### Material provided

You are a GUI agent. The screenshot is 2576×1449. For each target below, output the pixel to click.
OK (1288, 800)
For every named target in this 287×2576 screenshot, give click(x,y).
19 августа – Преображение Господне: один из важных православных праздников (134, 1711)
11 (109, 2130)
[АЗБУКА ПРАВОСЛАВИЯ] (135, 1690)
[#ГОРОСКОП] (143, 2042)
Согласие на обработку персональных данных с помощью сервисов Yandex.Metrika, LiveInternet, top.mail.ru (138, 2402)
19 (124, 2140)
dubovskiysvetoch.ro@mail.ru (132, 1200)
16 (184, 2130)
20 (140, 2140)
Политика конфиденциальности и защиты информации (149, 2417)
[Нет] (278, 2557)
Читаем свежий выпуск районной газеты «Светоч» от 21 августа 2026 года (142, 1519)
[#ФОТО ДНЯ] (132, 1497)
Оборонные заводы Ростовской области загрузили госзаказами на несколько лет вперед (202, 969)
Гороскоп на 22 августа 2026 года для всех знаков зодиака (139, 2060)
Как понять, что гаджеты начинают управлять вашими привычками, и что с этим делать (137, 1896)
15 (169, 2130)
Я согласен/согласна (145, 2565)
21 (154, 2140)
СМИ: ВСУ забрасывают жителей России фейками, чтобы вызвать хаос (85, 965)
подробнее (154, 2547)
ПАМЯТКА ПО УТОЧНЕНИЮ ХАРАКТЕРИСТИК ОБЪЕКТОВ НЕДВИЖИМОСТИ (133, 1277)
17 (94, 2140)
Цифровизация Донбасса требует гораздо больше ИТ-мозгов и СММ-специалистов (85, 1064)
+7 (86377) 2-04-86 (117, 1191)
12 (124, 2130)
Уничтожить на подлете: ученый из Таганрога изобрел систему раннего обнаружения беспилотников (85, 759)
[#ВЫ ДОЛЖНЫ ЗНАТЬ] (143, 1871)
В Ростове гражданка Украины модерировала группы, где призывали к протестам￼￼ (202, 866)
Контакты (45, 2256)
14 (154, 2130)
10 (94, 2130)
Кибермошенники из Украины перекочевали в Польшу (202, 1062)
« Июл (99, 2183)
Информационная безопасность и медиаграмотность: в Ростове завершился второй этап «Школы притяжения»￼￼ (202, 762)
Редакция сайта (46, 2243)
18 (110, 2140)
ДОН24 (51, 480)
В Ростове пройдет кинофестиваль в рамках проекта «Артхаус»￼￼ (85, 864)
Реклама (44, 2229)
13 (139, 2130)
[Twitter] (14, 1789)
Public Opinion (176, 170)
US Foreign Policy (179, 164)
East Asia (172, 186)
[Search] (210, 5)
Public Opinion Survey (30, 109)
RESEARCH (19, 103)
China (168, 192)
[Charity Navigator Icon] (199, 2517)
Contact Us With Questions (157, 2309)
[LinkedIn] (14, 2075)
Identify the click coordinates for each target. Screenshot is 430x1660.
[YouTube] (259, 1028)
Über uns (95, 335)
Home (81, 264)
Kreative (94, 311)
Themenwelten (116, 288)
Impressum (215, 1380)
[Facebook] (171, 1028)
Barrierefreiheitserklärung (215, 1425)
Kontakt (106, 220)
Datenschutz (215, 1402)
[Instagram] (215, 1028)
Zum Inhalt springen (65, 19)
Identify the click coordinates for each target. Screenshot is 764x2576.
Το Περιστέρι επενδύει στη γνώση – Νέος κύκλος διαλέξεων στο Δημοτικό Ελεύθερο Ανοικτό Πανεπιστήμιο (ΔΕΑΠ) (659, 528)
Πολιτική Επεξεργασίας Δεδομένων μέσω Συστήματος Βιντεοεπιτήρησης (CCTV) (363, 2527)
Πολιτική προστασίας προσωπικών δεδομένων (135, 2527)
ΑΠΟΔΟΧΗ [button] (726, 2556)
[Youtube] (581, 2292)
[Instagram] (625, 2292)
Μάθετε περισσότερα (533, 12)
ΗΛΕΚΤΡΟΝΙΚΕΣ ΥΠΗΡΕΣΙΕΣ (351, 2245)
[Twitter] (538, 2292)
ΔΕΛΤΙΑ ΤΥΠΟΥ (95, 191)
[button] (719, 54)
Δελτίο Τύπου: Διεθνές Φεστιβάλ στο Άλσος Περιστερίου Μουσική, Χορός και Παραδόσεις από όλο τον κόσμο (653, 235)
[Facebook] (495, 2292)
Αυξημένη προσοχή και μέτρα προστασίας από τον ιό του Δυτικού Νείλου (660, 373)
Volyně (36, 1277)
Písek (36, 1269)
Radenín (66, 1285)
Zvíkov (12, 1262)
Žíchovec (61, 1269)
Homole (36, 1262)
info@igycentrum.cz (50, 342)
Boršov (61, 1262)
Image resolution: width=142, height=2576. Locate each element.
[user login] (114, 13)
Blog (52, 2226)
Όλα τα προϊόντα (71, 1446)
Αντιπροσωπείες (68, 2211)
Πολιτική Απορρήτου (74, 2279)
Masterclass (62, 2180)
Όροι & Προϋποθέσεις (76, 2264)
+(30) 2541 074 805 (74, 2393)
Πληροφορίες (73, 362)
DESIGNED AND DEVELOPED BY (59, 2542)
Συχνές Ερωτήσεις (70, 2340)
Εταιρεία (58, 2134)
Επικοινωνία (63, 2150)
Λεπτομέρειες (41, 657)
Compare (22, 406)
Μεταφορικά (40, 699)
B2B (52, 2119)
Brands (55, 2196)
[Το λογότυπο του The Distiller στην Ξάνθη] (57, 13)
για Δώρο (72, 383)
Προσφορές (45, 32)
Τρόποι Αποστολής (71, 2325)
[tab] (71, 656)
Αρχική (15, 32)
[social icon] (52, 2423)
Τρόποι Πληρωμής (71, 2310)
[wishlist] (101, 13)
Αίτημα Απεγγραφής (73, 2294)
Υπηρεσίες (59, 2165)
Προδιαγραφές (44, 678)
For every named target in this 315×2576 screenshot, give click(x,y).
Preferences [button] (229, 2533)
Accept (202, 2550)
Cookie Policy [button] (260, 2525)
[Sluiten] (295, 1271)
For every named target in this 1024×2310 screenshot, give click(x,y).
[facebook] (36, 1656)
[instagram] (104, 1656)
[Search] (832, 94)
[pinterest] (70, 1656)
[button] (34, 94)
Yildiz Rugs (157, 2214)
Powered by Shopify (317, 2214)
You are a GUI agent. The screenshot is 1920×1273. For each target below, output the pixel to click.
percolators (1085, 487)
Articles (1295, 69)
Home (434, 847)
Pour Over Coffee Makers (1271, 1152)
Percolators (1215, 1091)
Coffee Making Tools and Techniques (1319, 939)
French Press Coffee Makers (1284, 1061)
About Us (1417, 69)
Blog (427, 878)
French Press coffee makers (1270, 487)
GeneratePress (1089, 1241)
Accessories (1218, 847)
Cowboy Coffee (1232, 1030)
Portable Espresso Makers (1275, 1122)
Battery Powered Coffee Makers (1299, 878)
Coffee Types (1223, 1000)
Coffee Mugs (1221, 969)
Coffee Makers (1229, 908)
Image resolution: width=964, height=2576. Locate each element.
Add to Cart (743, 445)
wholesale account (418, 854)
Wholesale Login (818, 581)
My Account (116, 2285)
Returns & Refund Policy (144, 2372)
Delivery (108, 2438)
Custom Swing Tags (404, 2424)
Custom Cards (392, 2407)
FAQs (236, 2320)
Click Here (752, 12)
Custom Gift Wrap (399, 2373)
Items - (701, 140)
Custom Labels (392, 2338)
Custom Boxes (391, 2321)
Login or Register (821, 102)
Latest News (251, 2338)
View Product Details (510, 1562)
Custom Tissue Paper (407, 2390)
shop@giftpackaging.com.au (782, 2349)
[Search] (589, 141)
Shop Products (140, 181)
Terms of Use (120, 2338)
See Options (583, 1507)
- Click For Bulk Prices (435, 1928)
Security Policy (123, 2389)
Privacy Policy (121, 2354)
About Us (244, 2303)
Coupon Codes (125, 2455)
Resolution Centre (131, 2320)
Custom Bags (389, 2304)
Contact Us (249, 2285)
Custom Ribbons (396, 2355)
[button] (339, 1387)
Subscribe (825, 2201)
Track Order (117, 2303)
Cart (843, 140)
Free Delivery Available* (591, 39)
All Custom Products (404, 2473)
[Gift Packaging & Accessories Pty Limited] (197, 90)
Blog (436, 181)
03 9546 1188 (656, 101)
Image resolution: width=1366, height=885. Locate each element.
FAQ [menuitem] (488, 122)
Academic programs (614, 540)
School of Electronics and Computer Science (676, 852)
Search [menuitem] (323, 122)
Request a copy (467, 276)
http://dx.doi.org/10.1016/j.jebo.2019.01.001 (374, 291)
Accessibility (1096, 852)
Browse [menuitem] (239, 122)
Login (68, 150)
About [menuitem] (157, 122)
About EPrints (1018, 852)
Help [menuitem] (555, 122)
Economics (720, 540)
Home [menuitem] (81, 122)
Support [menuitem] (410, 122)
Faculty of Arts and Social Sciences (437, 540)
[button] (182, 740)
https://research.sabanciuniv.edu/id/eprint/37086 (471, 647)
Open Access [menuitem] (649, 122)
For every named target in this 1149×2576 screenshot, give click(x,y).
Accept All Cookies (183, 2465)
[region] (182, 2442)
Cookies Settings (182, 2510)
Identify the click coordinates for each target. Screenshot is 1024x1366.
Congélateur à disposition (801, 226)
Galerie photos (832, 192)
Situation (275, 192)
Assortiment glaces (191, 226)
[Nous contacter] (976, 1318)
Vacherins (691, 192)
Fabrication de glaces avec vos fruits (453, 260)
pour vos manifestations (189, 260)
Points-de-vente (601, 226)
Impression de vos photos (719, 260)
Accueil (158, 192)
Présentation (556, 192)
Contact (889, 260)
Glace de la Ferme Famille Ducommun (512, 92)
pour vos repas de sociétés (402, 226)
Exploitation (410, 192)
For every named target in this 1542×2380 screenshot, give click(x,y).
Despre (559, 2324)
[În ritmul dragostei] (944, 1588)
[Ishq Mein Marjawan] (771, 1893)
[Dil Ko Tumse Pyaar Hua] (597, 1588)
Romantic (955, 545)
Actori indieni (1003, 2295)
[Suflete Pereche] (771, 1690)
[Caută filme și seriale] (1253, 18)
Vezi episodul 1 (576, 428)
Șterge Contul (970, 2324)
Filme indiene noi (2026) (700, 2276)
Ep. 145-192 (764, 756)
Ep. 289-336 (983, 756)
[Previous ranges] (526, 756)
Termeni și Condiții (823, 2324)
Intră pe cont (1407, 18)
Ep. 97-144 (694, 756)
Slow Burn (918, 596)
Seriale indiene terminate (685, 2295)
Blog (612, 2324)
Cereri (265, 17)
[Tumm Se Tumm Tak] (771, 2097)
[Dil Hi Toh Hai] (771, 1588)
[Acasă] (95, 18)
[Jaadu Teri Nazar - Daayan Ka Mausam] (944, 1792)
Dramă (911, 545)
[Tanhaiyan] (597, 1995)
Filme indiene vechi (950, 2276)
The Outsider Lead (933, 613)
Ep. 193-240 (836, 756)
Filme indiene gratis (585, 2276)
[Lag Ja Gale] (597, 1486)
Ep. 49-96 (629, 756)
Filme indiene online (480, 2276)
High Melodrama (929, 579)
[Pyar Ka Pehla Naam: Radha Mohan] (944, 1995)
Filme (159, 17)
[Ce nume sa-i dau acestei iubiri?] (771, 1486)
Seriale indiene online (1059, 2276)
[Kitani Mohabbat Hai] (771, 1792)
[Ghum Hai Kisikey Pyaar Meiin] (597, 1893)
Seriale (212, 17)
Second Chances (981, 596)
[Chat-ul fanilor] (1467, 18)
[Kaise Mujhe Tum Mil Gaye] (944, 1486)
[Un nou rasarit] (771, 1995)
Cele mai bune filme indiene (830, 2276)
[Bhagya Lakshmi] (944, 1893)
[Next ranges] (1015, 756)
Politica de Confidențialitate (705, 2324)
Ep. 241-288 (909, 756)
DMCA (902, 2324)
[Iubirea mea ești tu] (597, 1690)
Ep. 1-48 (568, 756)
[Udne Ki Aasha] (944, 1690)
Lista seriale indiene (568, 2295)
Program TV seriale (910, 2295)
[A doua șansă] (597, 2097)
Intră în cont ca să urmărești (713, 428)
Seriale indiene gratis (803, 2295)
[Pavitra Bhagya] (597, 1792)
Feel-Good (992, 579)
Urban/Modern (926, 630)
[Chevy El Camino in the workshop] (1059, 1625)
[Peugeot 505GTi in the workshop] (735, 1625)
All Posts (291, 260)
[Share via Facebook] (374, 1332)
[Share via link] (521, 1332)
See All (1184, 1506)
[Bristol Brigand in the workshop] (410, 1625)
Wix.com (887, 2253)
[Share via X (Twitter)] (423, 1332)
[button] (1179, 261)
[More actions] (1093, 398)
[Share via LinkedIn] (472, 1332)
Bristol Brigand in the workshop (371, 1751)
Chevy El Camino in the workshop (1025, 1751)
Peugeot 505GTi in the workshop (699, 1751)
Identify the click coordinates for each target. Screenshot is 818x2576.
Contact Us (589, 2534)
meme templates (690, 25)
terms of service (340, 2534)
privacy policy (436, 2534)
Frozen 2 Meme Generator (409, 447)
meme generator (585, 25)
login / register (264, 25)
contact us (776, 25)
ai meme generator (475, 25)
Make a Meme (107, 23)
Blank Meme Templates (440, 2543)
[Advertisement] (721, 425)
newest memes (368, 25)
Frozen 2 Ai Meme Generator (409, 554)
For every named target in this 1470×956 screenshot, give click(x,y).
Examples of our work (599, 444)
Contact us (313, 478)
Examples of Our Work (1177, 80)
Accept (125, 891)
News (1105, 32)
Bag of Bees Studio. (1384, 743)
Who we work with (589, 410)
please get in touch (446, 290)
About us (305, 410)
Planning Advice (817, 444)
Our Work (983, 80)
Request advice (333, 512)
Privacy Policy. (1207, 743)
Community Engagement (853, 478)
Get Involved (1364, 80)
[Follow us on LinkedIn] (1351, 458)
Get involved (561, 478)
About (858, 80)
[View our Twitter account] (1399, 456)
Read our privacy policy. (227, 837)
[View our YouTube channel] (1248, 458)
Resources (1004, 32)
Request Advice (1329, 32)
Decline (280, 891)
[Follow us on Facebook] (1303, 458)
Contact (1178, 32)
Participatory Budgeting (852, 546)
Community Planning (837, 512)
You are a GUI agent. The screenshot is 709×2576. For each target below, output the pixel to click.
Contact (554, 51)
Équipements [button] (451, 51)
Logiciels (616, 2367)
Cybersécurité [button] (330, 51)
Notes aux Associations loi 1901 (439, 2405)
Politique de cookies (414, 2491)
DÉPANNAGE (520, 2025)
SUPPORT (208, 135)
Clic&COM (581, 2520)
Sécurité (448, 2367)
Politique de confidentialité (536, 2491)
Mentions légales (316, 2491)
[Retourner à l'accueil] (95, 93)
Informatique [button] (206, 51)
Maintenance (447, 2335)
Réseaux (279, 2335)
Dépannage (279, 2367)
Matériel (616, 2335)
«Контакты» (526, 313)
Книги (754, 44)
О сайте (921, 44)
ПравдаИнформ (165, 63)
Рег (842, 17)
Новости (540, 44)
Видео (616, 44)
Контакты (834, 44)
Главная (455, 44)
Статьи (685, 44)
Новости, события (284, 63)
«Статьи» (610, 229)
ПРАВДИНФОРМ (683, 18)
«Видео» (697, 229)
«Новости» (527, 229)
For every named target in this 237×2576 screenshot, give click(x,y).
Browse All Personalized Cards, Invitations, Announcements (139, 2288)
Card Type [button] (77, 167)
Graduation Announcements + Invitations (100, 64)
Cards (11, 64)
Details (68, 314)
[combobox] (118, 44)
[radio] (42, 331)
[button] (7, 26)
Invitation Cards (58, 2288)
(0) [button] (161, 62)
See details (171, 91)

### Description of the task
From the records above, copy out the line with "Главная (455, 44)", the line with "For every named target in this 237×2576", and every line between them, word for word.

### Response to this exercise
Главная (455, 44)
Статьи (685, 44)
Новости, события (284, 63)
«Статьи» (610, 229)
ПРАВДИНФОРМ (683, 18)
«Видео» (697, 229)
«Новости» (527, 229)
For every named target in this 237×2576 screenshot, give click(x,y).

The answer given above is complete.